▶ **WORK TO BE COMPLETED**
Only one stretch of the listing below is wanted. Give it again exactly, from the line with "Open the Terminal menu in screenshot" through the line with "Where should I".

▶ **DATASET RECORDS**

• • • • •

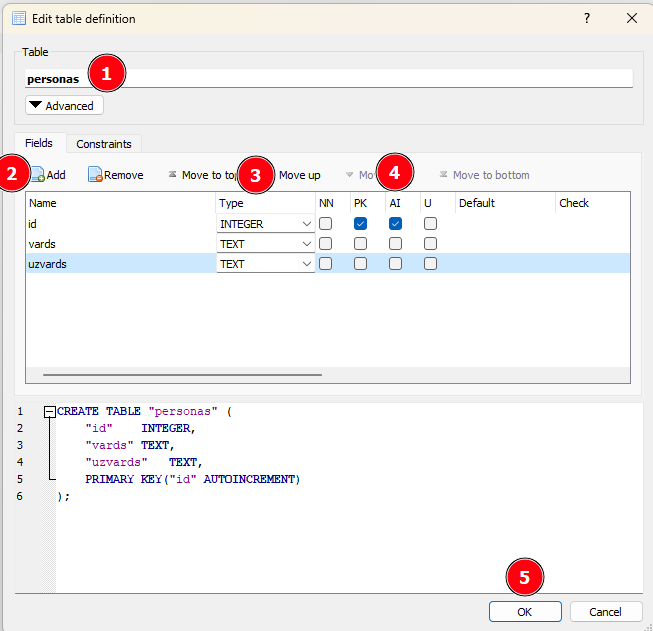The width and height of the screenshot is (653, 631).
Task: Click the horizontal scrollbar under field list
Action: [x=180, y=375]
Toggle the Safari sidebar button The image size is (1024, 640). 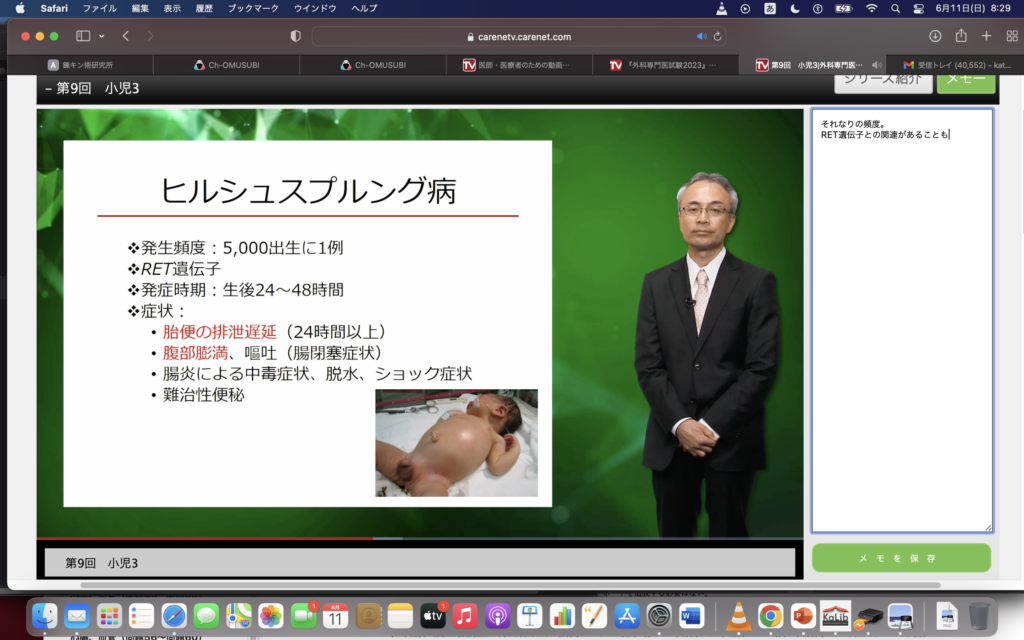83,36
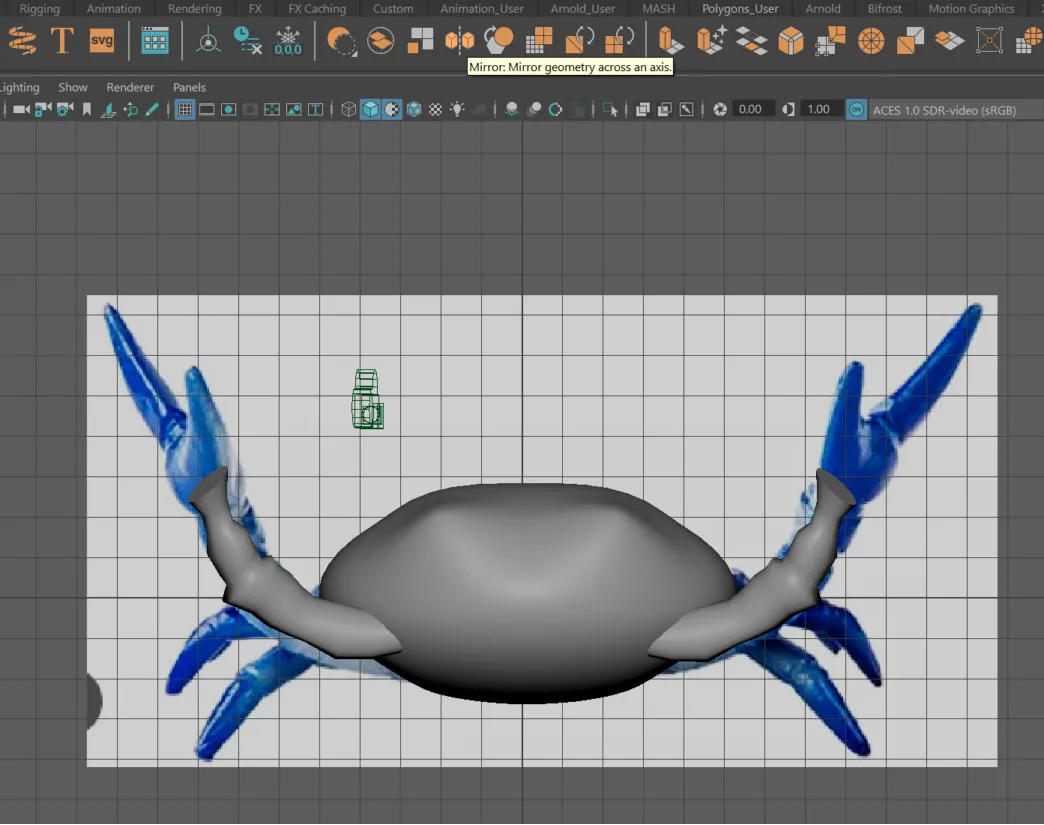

• • • • •

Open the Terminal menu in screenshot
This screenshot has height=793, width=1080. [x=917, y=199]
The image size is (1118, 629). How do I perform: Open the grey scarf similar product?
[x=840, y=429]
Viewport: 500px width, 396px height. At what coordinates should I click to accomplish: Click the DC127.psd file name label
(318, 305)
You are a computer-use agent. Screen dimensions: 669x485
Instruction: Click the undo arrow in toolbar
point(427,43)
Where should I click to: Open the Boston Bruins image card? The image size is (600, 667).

• • • • •

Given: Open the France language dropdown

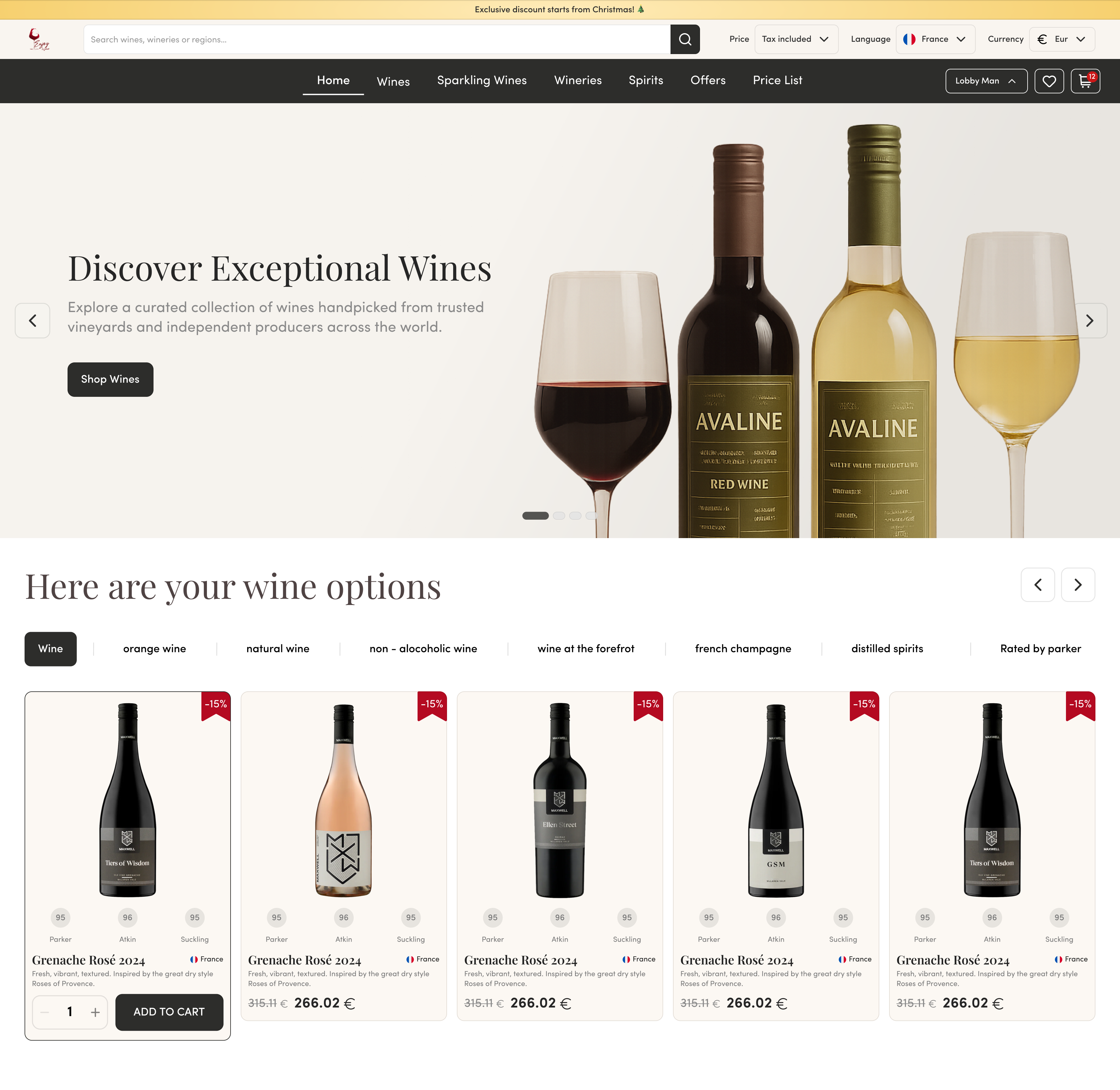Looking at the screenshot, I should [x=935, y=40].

• • • • •

▶ **RESULT FOR THIS EXERCISE**
Open the Terminal menu in screenshot
This screenshot has height=793, width=1080. [x=917, y=199]
The image size is (1118, 629). How do I perform: Open the grey scarf similar product?
[x=840, y=429]
Viewport: 500px width, 396px height. At what coordinates should I click to accomplish: Click the DC127.psd file name label
(318, 305)
You are a computer-use agent. Screen dimensions: 669x485
Instruction: Click the undo arrow in toolbar
point(427,43)
Where should I click to: Open the Boston Bruins image card? The image size is (600, 667).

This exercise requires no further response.